Me volví lentamente, como para dar a entender que no existía voz alguna capaz de ponerme, a mí, los pelos de punta.

Y me vi frente a Clara Longo.

Era una sinfonía en rojo y negro. La melena sujeta con una pinza roja, cazadora negra satinada con una cremallera muy ancha de arriba abajo, minifalda roja, medias negras y zapatos planos rojos.

La mirada de sus ojos, de un azul intensísimo, profundos y pintados, fue un puñetazo en la mandíbula que me hizo girar como una peonza y me proyectó contra la mesa de las bebidas. Sus labios anchos, su sonrisa seductora, fueron como unos directos al estómago, capaces de convertirme los intestinos en puré. La línea de su cuerpo, de sus piernas/medias/ negras, sentí que me estrujaba los pulmones como si fuera una bayeta empapada. Y, en fin, toda la cruel, perversa, adulta belleza que se desprendía de aquella chica fue como una patada entre pierna y pierna capaz de hacerme gritar, doblarme en dos y caer de bruces al suelo, completamente desmadejado.

Ella sonrió, inocente, como si no tuviera nada que ver con todos aquellos estragos.

Yo también sonreí.

—Tenía ganas de hablar contigo,
Flanagan
—dijo.

—¿Ah sí? —dije yo, como si se me antojara una pretensión muy curiosa.

—Me han contado que tienes un despacho y que haces investigaciones por encargo…

—Oh, bien, estooo… —Hice ademán de quitarle importancia a la cosa.
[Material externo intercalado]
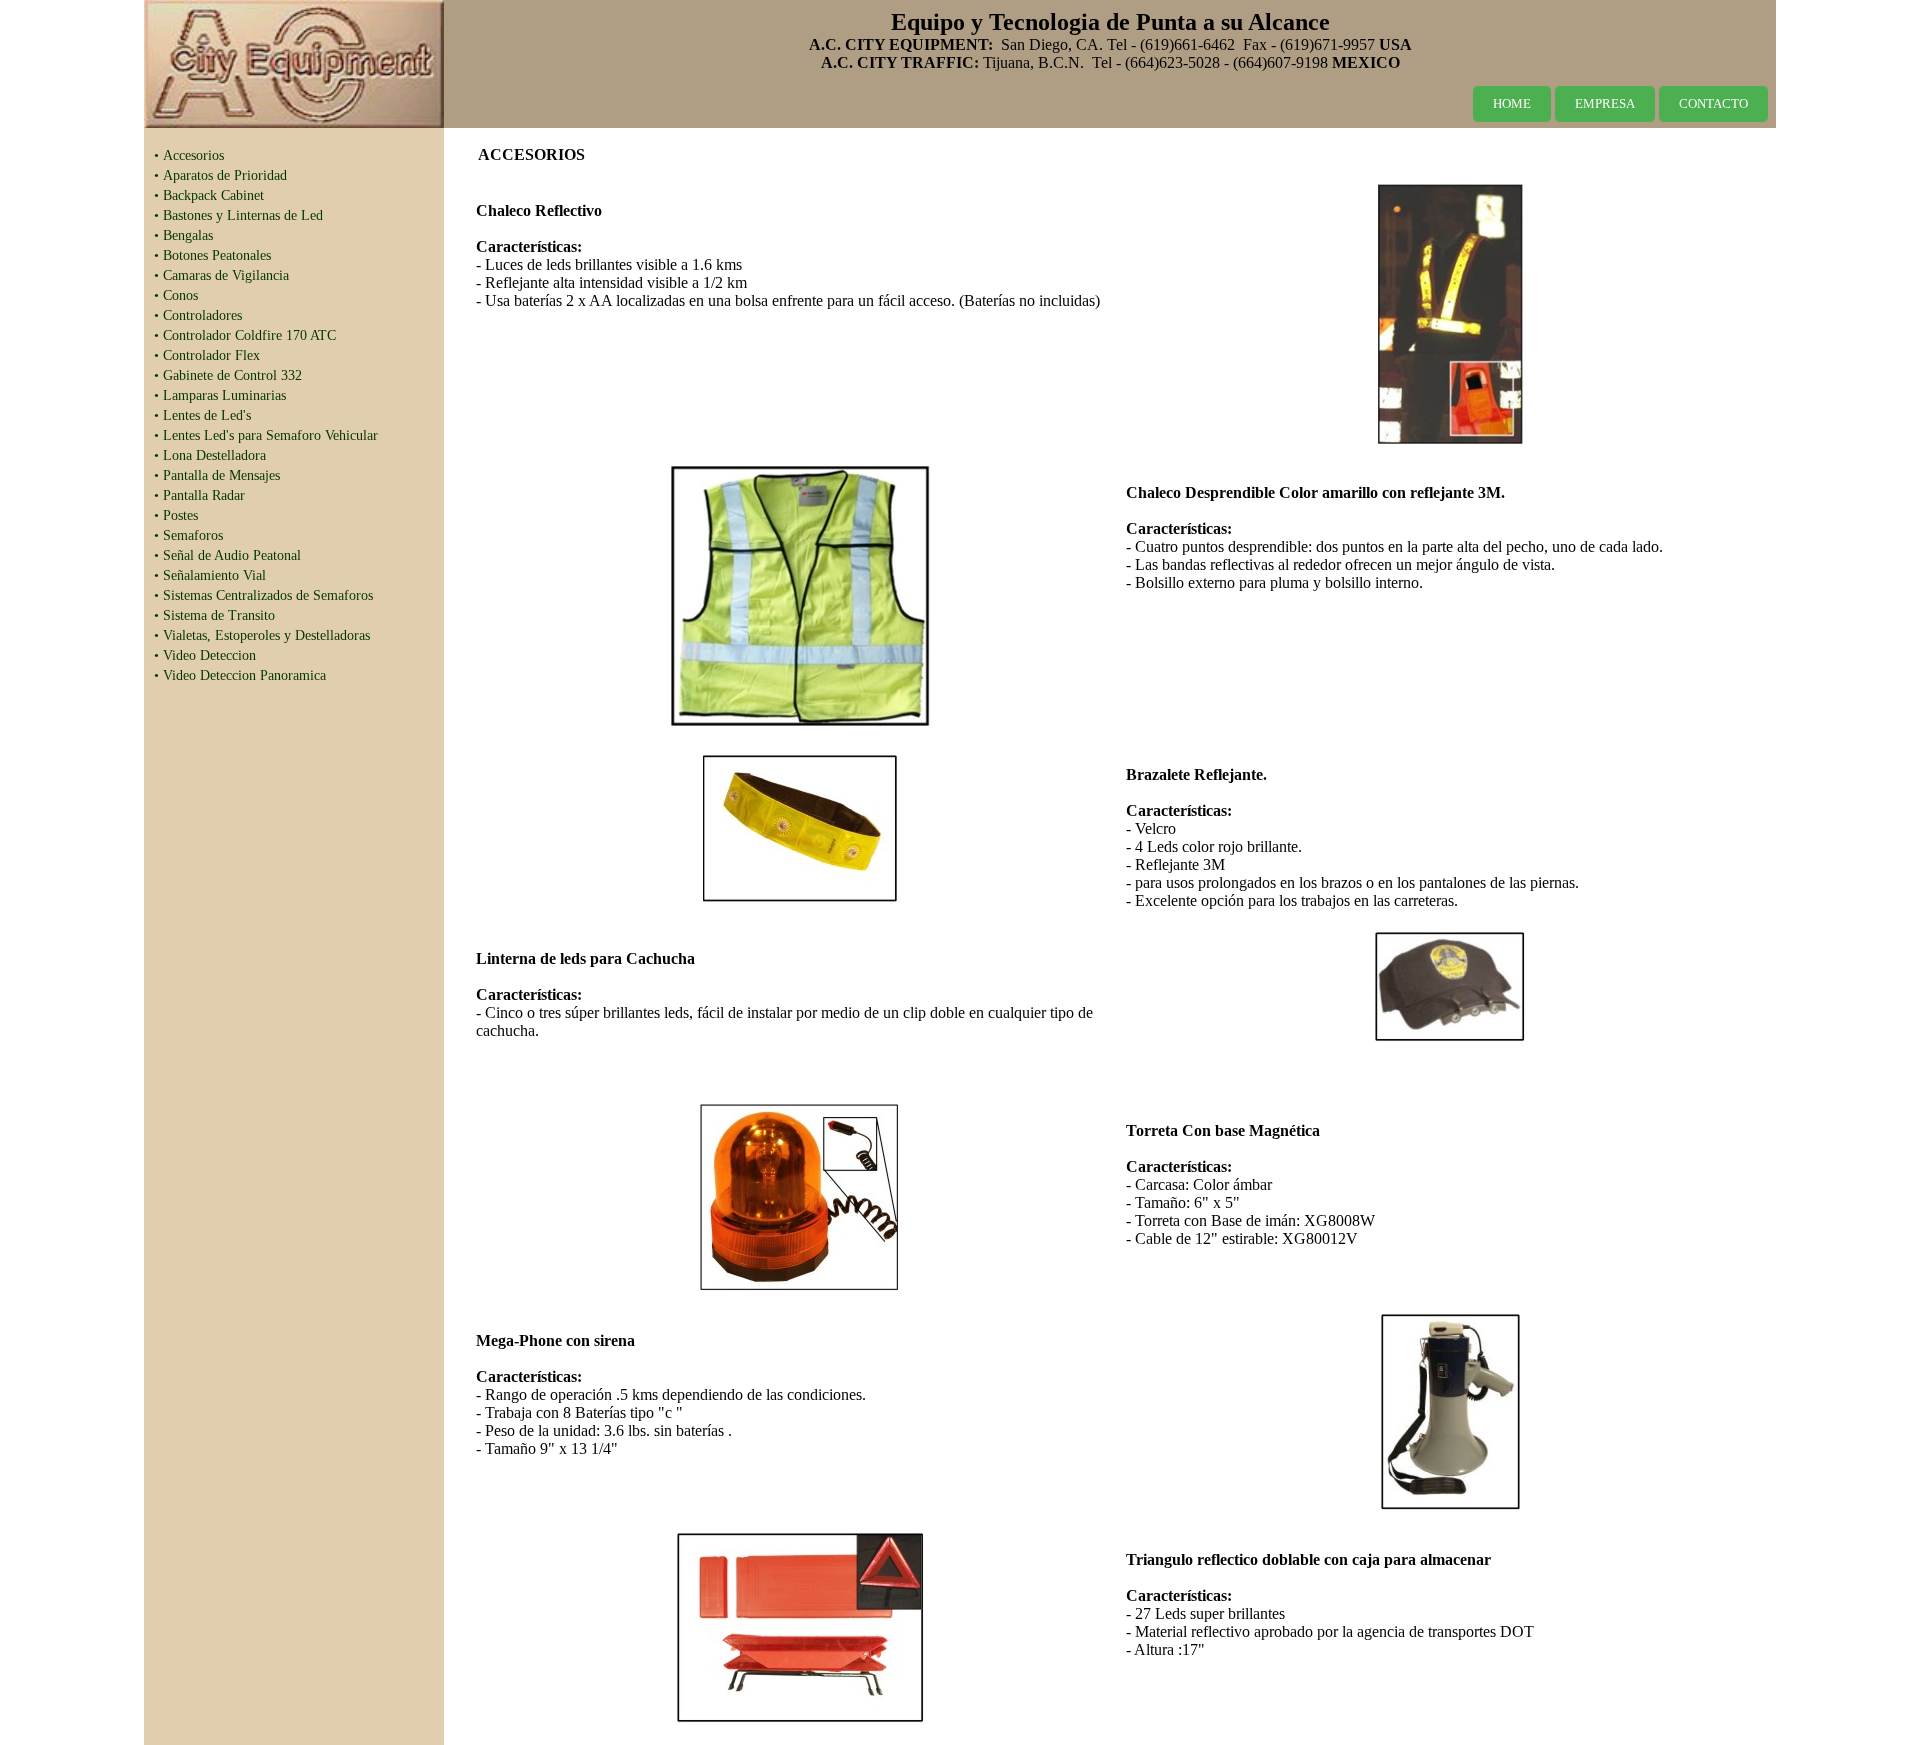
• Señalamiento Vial (210, 575)
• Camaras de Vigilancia (221, 275)
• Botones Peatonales (212, 255)
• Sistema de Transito (214, 615)
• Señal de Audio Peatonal (227, 555)
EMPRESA (1605, 103)
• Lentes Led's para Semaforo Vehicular (266, 435)
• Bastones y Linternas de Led (238, 215)
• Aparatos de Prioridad (220, 175)
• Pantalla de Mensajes (217, 475)
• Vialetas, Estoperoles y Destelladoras (262, 635)
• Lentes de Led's (202, 415)
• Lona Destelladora (210, 455)
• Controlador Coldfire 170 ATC (245, 335)
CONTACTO (1713, 103)
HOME (1512, 103)
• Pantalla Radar (199, 495)
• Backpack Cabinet (209, 195)
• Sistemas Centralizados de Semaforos (263, 595)
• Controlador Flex (207, 355)
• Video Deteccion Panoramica (240, 675)
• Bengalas (183, 235)
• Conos (176, 295)
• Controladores (198, 315)
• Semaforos (188, 535)
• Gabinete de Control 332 (228, 375)
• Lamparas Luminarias (220, 395)
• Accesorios (189, 155)
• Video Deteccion (205, 655)
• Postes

Como quien dice: «Niñerías.» Consciente de haberme ruborizado intensamente, estrujé, sin darme cuenta, el vaso de papel que tenía en las manos y me manché las manos de naranjada. Reí sin ganas, me quise morir y simulé que lo del vaso había sido a propósito—: Oh, la chica más guapa de la escuela y nadie me había avisado…

Esbozó una sonrisa condescendiente, copiada de la Tina Turner de
Mad Max III.

Alguien le había hecho creer que con aquella caída de ojos ponía de rodillas a los chicos. Oí que me decía: «Ya sabes de qué quiero hablarte… Informe
Clara Longo Pella»,
e intenté anticiparme señalándola con el dedo:

—Veamos… ¿Cómo se liga con Clara? Para empezar, se le habla de Mickey Rourke, tal vez… ¿Has visto
Manhattan sur
o
Nueve semanas y media?
¿…O prefieres que hablemos de
Iron Maiden?
¿O tal vez de
AC/DC?

Es alucinante la cantidad de tonterías que se pueden llegar a hacer cuando a uno le gusta una chica y no sabe qué decirle, y escoge el camino de hacerse el simpático. Empezaba a tararearle
Shake your foundations,
convirtiéndome en el objetivo de todas las miradas de la fiesta, en una de aquellas miserables y odiosas exhibiciones a las que te empuja la timidez, cuando ella me cortó:

—Deja de hacer el payaso… ¿De qué vas? ¿Me quieres hacer creer que eres un crío de pecho?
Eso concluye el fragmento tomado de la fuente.